Calculating Work Done by Brakes

[Chica1975]

Homework Statement

the driver of a car mass 1368kg braked momentarily to slow down from 92km/h (25.556m/s) to 63 km/h (17.5m/s) how much work was done by the brakes (friction).

Homework Equations

w = Fd
F=ma
difference between initial acceleration and final acceleration s 8.056m/s (25.556 - 17.5)
mg = 13406.40

The Attempt at a Solution

I ave drawn the picture, I have tried a number of calculations - I am completely lost - I have no friction coefficient and don't know where to start. I have looked a book I have that has problems but has nothing like this. Apparently, the answer is 237.

 

[willem2]

Try to use conservation of energy. I have no idea where 237 comes from, it's much to low (and has no units!)

 

[Chica1975]

Thanks - this is the answer the lecturer has given for this question.
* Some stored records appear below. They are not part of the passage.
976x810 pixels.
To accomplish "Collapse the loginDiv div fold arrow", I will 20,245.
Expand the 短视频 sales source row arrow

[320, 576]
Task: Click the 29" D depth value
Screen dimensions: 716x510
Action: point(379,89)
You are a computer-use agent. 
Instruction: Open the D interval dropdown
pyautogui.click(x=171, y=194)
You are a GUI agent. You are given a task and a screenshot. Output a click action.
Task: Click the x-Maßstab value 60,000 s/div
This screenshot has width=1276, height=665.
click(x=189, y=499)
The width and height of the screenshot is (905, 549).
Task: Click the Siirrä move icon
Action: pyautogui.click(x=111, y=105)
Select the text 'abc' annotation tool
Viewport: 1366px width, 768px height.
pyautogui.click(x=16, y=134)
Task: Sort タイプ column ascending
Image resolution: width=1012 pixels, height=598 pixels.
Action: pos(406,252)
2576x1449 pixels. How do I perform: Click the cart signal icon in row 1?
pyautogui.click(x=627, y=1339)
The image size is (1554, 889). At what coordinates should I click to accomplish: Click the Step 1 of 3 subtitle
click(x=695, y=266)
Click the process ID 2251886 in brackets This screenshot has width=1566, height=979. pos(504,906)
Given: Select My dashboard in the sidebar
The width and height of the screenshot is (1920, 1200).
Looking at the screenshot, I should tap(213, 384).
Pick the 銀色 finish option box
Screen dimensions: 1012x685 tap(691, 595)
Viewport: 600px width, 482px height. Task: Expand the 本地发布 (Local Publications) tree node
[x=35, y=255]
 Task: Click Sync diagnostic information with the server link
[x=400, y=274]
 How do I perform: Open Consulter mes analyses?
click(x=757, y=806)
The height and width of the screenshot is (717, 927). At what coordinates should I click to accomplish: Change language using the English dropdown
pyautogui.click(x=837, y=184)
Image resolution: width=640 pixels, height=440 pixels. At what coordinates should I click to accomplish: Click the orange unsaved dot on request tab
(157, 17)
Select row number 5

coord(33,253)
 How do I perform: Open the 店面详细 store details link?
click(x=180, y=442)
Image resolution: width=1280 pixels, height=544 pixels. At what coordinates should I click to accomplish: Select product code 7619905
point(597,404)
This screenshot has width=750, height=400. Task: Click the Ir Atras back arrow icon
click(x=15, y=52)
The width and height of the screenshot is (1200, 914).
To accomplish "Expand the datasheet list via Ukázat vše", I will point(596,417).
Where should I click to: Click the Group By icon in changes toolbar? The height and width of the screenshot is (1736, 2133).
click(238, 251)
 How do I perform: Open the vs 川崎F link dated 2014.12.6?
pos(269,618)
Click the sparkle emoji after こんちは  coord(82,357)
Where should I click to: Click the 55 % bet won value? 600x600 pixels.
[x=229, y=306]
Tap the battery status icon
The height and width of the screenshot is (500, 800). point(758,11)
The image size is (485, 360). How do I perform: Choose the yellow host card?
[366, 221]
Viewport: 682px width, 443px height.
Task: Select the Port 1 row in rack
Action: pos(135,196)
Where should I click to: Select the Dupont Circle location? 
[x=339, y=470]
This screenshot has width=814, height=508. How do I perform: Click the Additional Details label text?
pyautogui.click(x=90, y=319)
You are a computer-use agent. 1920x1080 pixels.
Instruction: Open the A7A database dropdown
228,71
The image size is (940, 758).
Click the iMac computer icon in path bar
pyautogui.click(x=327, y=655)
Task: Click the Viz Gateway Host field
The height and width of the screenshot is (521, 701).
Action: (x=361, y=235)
I have no idea how to get it out.

 

[Chica1975]

the units are KJ

 

[Chica1975]

Thanks I tried to use conservation energy equation. I can't get this out.

Please can some explain to me step by step how to do this - I have been on this question for the last hour and a half and have tried all sorts of things with different equations - its not working.

I need a reference point to start from I have no idea - I am stuck.